1911, als der damals 36jährige Autor in Venedig weilte und jene Eindrücke empfing, die im Jahr darauf zur Entstehung seiner neben dem „Tonio Kröger“ wohl berühmtesten Novelle führen sollte, schrieb er gleichzeitig seinen ersten grossen Essay über den Komponisten: „Auseinandersetzung mit Wagner“, einen Text, der zeigt, wie untrennbar „Tod in Venedig“ mit der Musik Richard Wagners verbunden ist und wie genau der Verfasser über seine Verführbarkeit durch diese Musik Bescheid wusste. Die klug gestaltete Schau im Strauhof weist noch einmal mit allem Nachdruck darauf hin. Sie macht deutlich, wie viel von Wagner in die Figur des Gustav von Aschenbach eingeflossen ist. Sie zeigt gleichzeitig aber auch, wie mehrdeutig dieses schmale und doch so komplexe Werk ist. Nicht nur an Wagner ist bei der Lektüre zu denken, sondern auch an Gustav Mahler – Visconti tat es in seiner Verfilmung ganz explizit -, an Nietzsche und vor allem natürlich an Thomas Mann selber, der sich hier fast unverstellt zu seinen homoerotischen Neigungen – zu seiner verdrängten Homosexualität, könnte man auch sagen – bekennt. „Vormännlich hold und herb… schön wie ein zarter Gott“, so wird jener Jüngling, Tadzio“, beschrieben, den Aschenbach von ferne liebt, so wie auch der Autor selbst junge Männer wohl nur aus der Distanz wirklich zu lieben gewagt hatte. Dass ihn das Thema bis in die letzten Lebensjahre hinein beunruhigte, wissen wir aus seinen Tagebüchern. Dass es im einen oder andern Fall zu mehr als nur fernem Sehnen kam, lässt sich vermuten. Der in München lebende Autor Heinz Pleschinski hat eine solche mögliche Begegnung zum Anlass für seinen Roman „Königsallee“ (C.H. Beck, München 2013) genommen, in dem er Realität und Fiktion auf raffinierte Weise miteinander verbindet.

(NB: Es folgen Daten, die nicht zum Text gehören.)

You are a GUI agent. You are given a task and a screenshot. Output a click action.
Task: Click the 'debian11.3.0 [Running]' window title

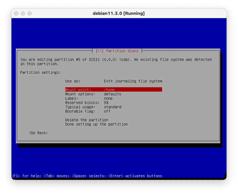[x=119, y=13]
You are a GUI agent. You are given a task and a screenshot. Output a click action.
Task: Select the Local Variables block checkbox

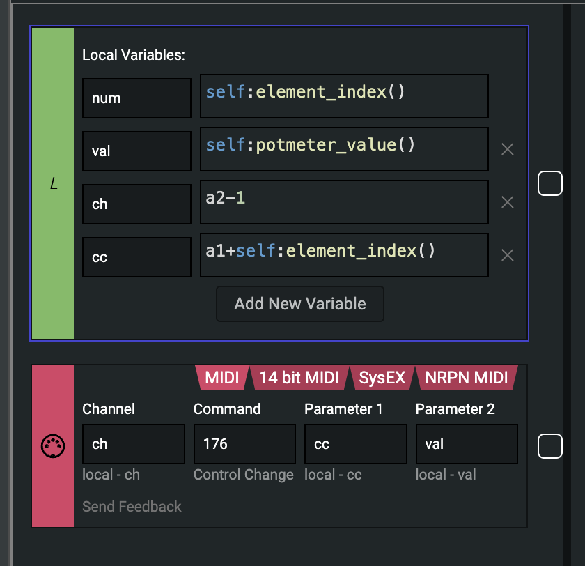click(550, 184)
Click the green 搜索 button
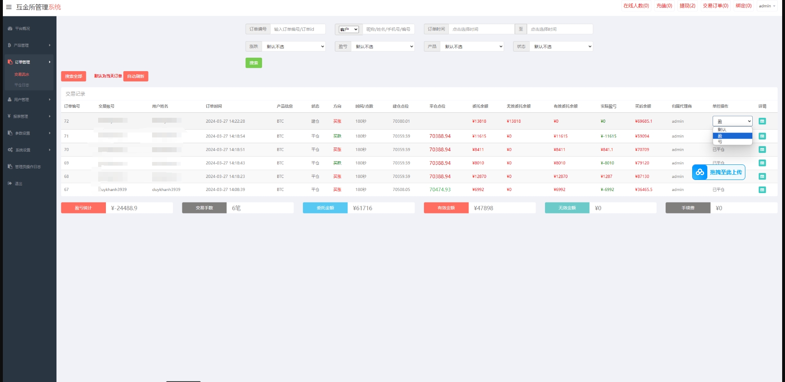The image size is (785, 382). (x=253, y=63)
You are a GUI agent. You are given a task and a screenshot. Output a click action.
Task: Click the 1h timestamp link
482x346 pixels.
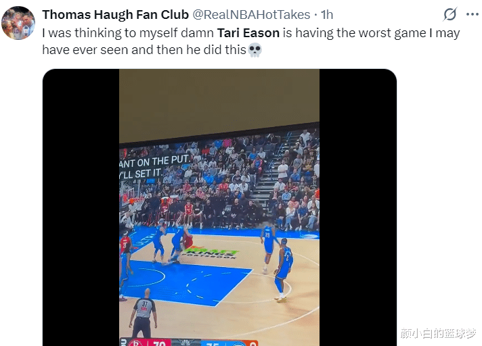[327, 14]
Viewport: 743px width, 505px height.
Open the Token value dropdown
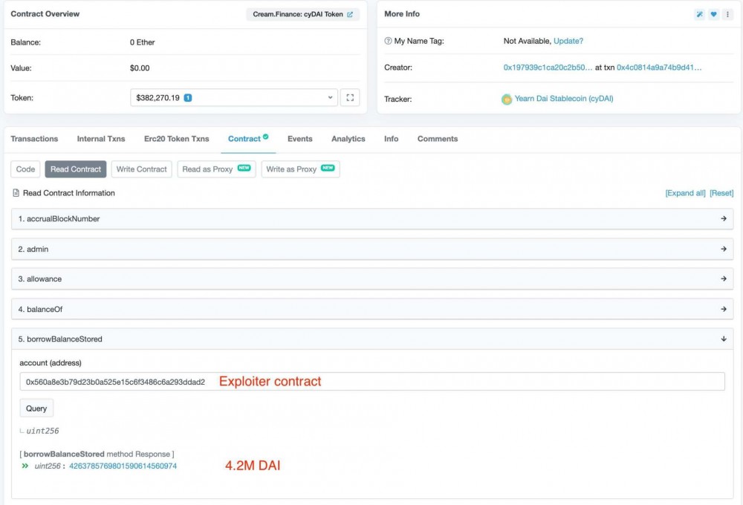[330, 97]
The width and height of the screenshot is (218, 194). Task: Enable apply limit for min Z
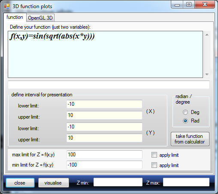click(x=154, y=165)
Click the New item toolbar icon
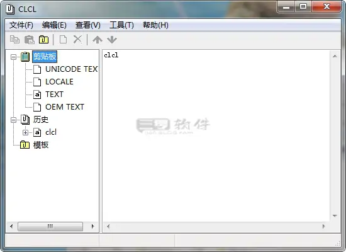This screenshot has width=346, height=252. pos(64,40)
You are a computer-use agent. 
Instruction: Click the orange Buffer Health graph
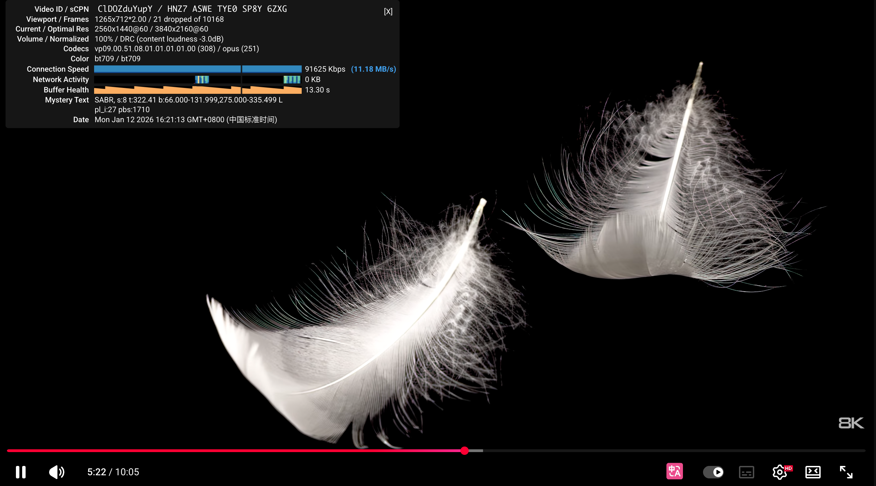[198, 90]
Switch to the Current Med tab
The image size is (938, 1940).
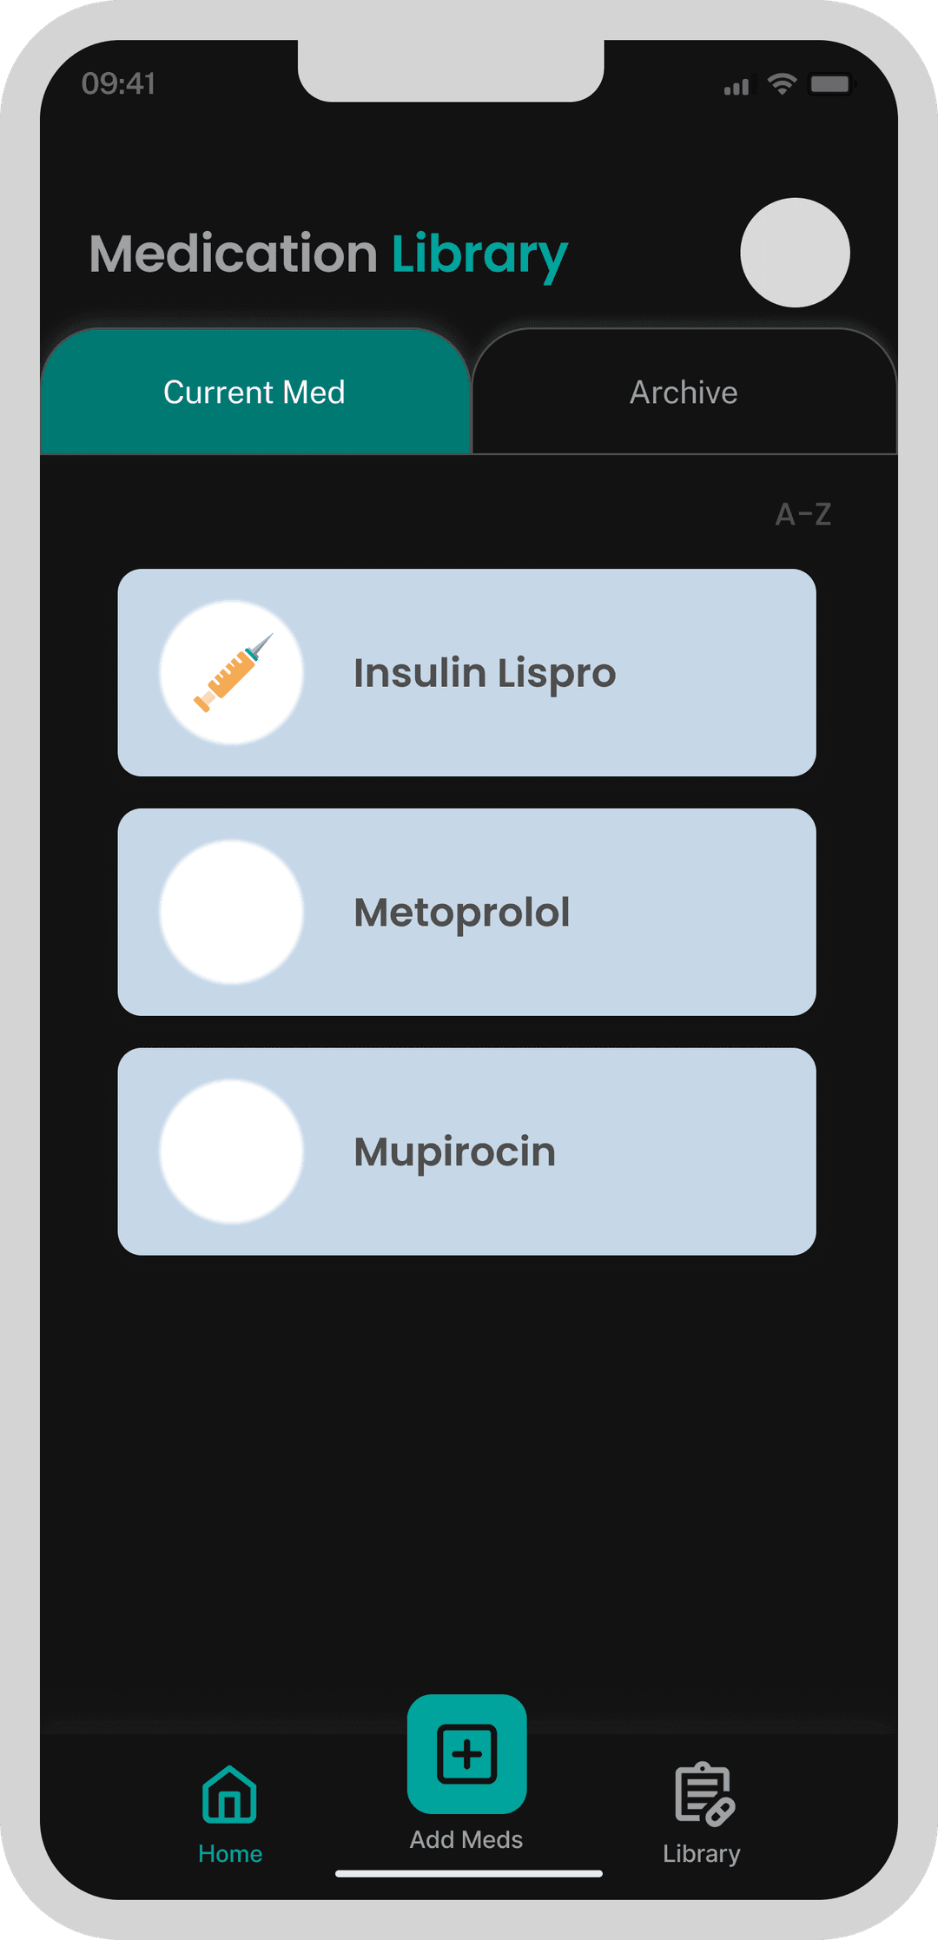click(x=254, y=393)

Das ist vielleicht das Spannendste an der Schau im Strauhof, dass sie nach vielen Seiten offen ist und zum Weiterlesen und Weiterdenken anregt. Ein interessantes Begleitprogramm trägt das Seine dazu bei. Heute Montag, 2. September, referiert Thomas Sprecher im Rahmen der Zürcher Volkshochschule über „Thomas Mann und Richard Wagner“. Am Dienstagabend führt Martin Dreyfus eingeschriebene Teilnehmer durch die Ausstellung, und am 7. September schliesslich bietet die „Lange Nacht der Zürcher Museen“ Gelegenheit, sich im Widder-Saal von der Herausgeberin der Thomas-Mann-Tagebücher, Inge Jens, und der Pianistin Simone Keller in „Leben und Musik im Hause Pringsheim“ einführen zu lassen oder unter kundiger Führung einen letzten Gang durch die Ausstellung zu machen.